If you want results in any area, working harder seems like the only way to go, but that’s not always true. You have to work smarter, too. I provide the information necessary to get the blend of working hard and working smart at JARFit in Denver, CO. You need to put in a great deal of effort, especially if you’re building for competition, but it has to be the right type of workout and balanced. In fact, you can work out too much and actually slow your progress.
When you work out hard, you’re getting results because you’re stressing your muscles.
Pushing your body to the limit is necessary to get results, but it can backfire and cause you to lose some of the gains you already made. Why is that? First, during a tough workout, particularly during weight training and muscle building workouts, you’re increasing the stress on your body. Exercise burns off the hormones of stress and reduces stress, but it also causes stress in another way. For up to 72 hours after a tough workout it can suppress the immune system. During that time, the body is making repairs to the muscles that makes them stronger and bigger. It needs repair time and if you’re over-exercising, you’re not giving it time to do that.
It’s all how you work out and the design of your overall program.

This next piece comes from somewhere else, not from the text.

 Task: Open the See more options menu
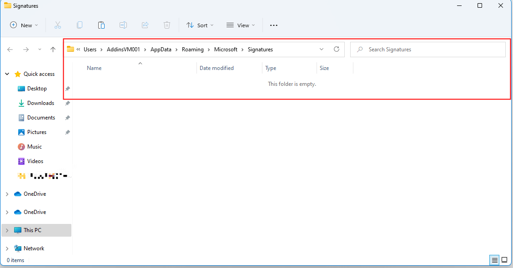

Just because you shouldn’t do upper body strength training every day, doesn’t mean you can’t do some form of strength training or other type of training. Getting to peak fitness is all about working smarter and not overworking specific muscle groups. You also have to remember to eat enough calories to support your workouts, get adequate sleep and hydrate frequently. If you’re competing, know when to cut back on your program. You need to take at least one day away from the gym and if you’re working out more than once a day, give your body at least six hours of rest between sessions.
Your body will tell you when it’s time to take it easier.
Signs of overworking your body can happen in the gym or affect other areas of your life. If you’re working out too much, your overall performance during the workout will suffer. Instead of seeing improvements, you’ll hit the wall sooner than you did previously. Pushing past that point isn’t the answer, since it makes matters worse and actually makes you hate working out. Outside the gym, you may show signs of sickness, depression, anger, irritability and confusion. Recovery time is delayed and exhaustion may set in, even if you only worked out for a short period.
- If you’ve stressed your body too much, it takes a lot longer to recover and get back to normal. It can set a workout program back for as much as a year. Your body needs a rest and often overworking can trigger insomnia to make matters even worse.
- People who workout too much find their resting heart rate is excessively high. If your resting rate is normally low, like 45-50 or lower normally, and suddenly jumps to 75 or higher, you probably are over-exercising.
- Over-exercising no matter what your fitness level, can cause weight gain. It can cause low thyroid hormones, high cortisol—which is linked to belly fat, increased insulin and other hormonal imbalances.
- It doesn’t matter what your fitness level, working out smart, not necessarily longer, is important. That’s why we provide programs based on your level of fitness, special needs and goals that help you lose weight and build muscle faster.